III. POST-TRIAL MOTIONS

Plaintiffs aver the following in support of their motions: (1) that the court erroneously permitted defendants to exhibit to the jury motion pictures depicting an out-of-court experiment with a Volkswagen; (2) that the court erroneously failed to permit the reading to the jury of plaintiffs' pre-trial requests for admissions that were denied generally by defendants; (3) that the court erroneously instructed the jury that in order to find for plaintiffs they must find that plaintiffs " would have recovered" against Volkswagen if suit had been instituted by the present attorney defendants against that company originally; (4) that the court abused its discretion by curtailing cross-examination of defendant Alan Kauffman; and (5) that the court erroneously failed to instruct the jury that because defendants permitted the statute of limitations to expire with respect to an action against Volkswagen, they were therefore negligent and liable to plaintiffs.

A. Motion Pictures

Plaintiffs' theory of liability asserted at trial against defendants was that defendants were negligent in failing to adequately investigate and thereafter assert a products liability and/or breach of warranty claim as to the manufacturer and/or seller of the Volkswagen operated by Frank Canuso. To support the validity of such a claim, in accord with the prevailing " case within a case" requirement in the proof of a legal malpractice action, plaintiffs undertook to prove that if such a suit had been commenced by defendants, it would have been successful.

Central to this contention was the testimony of Messrs. Merz and Kornhauser, two experts called by plaintiffs to narrate their opinions regarding the purportedly defective Volkswagen. Merz testified that a 1970 Volkswagen, when loaded with occupants of the same weight as the persons in the Canuso vehicle at the time of the accident, had only nine-sixteenths of an inch of " stroke" or " travel" remaining in its front end suspension shock absorbers. Due to this limited " stroke," Merz opined that the front end suspension of the Volkswagen was defectively designed even for normal operation on the highway. Kornhauser, in response to a more specific inquiry, testified that a vertical impact to the front end caused by striking a curb three and three-quarter inches high would, in his opinion, and under other assumed conditions, cause the suspension system to " bottom-out" or become ineffective. This, he stated, would result in the transfer of all of the vertical forces applied to the front wheels directly to the vehicle frame, thence upward to its seats and the occupants thereon.

In order to rebut this evidence of a design defect and its causal relationship to Claire McGrorey's injuries, defendants consulted with the Calspan Corporation, a Buffalo, New York engineering concern. Calspan performed dynamic experiments involving a moving Volkswagen mounting curbs of varying heights at different speeds and various approach angles; these experiments were filmed by Calspan and exhibited to the jury during defendants' case. Plaintiffs assert that these filmed experiments were erroneously introduced in evidence. We disagree.

==================================================

**Given request A**
In the post-trial motions excerpt, could you give the passage from "A. Motion Pictures" to "have been successful." again, replacing "legal malpractice action" with "professional negligence action"?
**Given request B**
Answer these questions from the post-trial motions excerpt:
(i) Which engineering concern did defendants consult to rebut the design-defect evidence, and where was it located?
(ii) According to Merz, how much "stroke" remained in the front end suspension shock absorbers of the loaded 1970 Volkswagen?
(iii) Which defendant's cross-examination do plaintiffs say the court curtailed?
**Given request C**
Can you take the post-trial motions excerpt further, starting right after its final sentence?

==================================================

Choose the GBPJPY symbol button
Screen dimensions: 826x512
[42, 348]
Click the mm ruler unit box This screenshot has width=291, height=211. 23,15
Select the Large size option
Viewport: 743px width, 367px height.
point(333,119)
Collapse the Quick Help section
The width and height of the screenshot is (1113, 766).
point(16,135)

==================================================

**Task output A**
A. Motion Pictures

Plaintiffs' theory of liability asserted at trial against defendants was that defendants were negligent in failing to adequately investigate and thereafter assert a products liability and/or breach of warranty claim as to the manufacturer and/or seller of the Volkswagen operated by Frank Canuso. To support the validity of such a claim, in accord with the prevailing " case within a case" requirement in the proof of a professional negligence action, plaintiffs undertook to prove that if such a suit had been commenced by defendants, it would have been successful.

**Task output B**
(i) The Calspan Corporation, in Buffalo, New York.
(ii) Nine-sixteenths of an inch.
(iii) Alan Kauffman's.

**Task output C**
In these experiments, Norris Shoemaker, the head of the experimental test section of the Calspan transportation research department, drove a 1970 Volkswagen over curbs of three and three-quarter and two and one-half inches in height and at approximate speeds of 20, 30, 35 and 38 miles per hour. The angle of impact on the several approaches was varied between 20 and 30 degrees. The test Volkswagen was a 1970 model manufactured in July 1969, equipped with its original parts. Inside the vehicle, in addition to Shoemaker, were Elizabeth Goodier in the right front passenger seat, and Robert Scott, a photographer, in the rear seat. Two 16 mm motion picture cameras were used to record the experiments -- a Canon camera provided a frontal view of the vehicle at impact, while an Arriflex camera filmed the movement of the right front passenger during the various trial runs over the curbs. Calspan spliced the two films to provide a sequential showing of the respective exterior and interior views at each combination of curb height, speed and impact angle.

These motion picture films depicted an experiment seeking to replicate an event as represented in narrative testimony offered by plaintiff. To judge the propriety of admission of this film, evidential concepts relating both to the admissibility of motion pictures and to experiments must be considered. The former shall be discussed first.

It is clear that a motion picture, if properly authenticated, is admissible in evidence, e.g., DeBattiste v. Laudadio &amp Son, 167 Pa.Super 38, 74 A.2d 784 (1950); Com. v. Roller, 100 Pa.Super 125 (1930); John B. Kelly Co., Inc. v. Davis, 8 Pa.Cmwlth. 589, 303 A.2d 255 (1973). For it to be authenticated, a motion...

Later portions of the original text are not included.